The worst oil crash in 50 years has made Wall Street hate pretty much every oil and gas related stock. That includes even such high-quality midstream MLPs such as Holly Energy Partners (NYSE: HEP) which has crushed larger competitors such as Energy Transfer Partners (NYSE: ETP) and the market in general over the past decade.
HEP Total Return Price data by YCharts
In fact Holly Energy Partners is down 30% since its June 2015 highs, creating a potentially spectacular long-term income opportunity that dividend lovers won't want to miss.
Distressed yield ignores rock solid business model
MLP | Forward Yield | 5 Year Average Yield | Price/Operating Cash Flow | 10 Year Average Price/Operating Cash Flow |
Holly Energy Partners | 8.8% | 5.9% | 6.6 | 12.2 |
Energy Transfer Partners | 16.0% | 7.4% | 3.5 | 8.9 |
As you can see both Energy Transfer Partners are trading substantially below both their historic yields and price/operating cash flows. However, with yields this high the market is signaling that it thinks both MLPs' payouts are at risk from crashing commodity prices. In fact, the differences between the payout sustainability of Holly Energy Partners and Energy Transfer Partners couldn't be more stark.
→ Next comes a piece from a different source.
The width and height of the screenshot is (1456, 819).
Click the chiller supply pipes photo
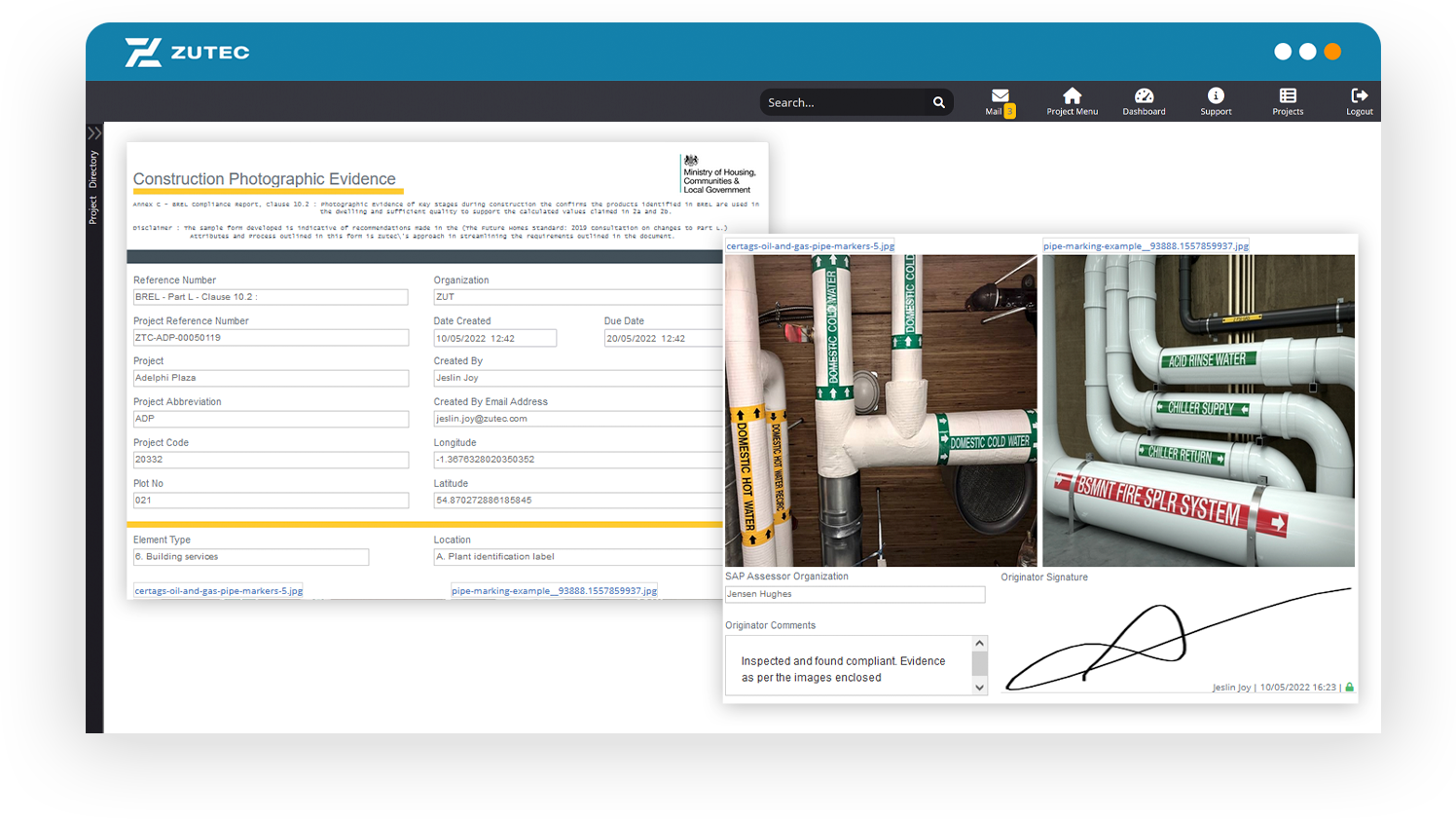tap(1198, 410)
Payout not just sustainable but likely to keep growing during oil crash
MLP | Q1-Q3 2015 DCR | Q1-Q3 2015 Excess DCF (Annualized) | 5 Year Analyst Projected CAGR Payout Growth |
Holly Energy Partners | 1.15 | $24.3 million | 8.0% |
Energy Transfer Partners | 0.97 | -$115 million | 4.3% |
Both Holly Energy Partners and Energy Transfer Partners's cash flows are predicated on long-term fixed fee contracts. the main reason that Holly Energy Partners' distribution coverage ratio or DCR -- the best metric for determining long-term payout sustainability -- is so much better than Energy Transfer Partners' is because almost all of its contracts have minimum volume or revenue commitments that guarantee the security of its distributable cash flow or DCF no matter what energy prices do.
This allows Holly Energy Partners to provide impressive distribution growth consistency. In fact it just announced a 6.6% year-over-year distribution hike, its 45th consecutive distribution increase.
What allows Holly Energy Partners to gain such attractive contract terms? The answer lies in its sponsor, manager, and general partner HollyFrontier Corp. (NYSE: HFC).
Because HollyFrontier Corp. owns a 39% stake in its MLP, as well as the lucrative incentive distribution rights, it has a strong incentive to drop down all of its midstream assets that supply its refineries to Holly Energy Partners. And since it knows how much volume these assets usually entail, it can provide Holly Energy Partners with an enviable amount of cash flow security that allows for consistent growth in distributions, both to it, and investors.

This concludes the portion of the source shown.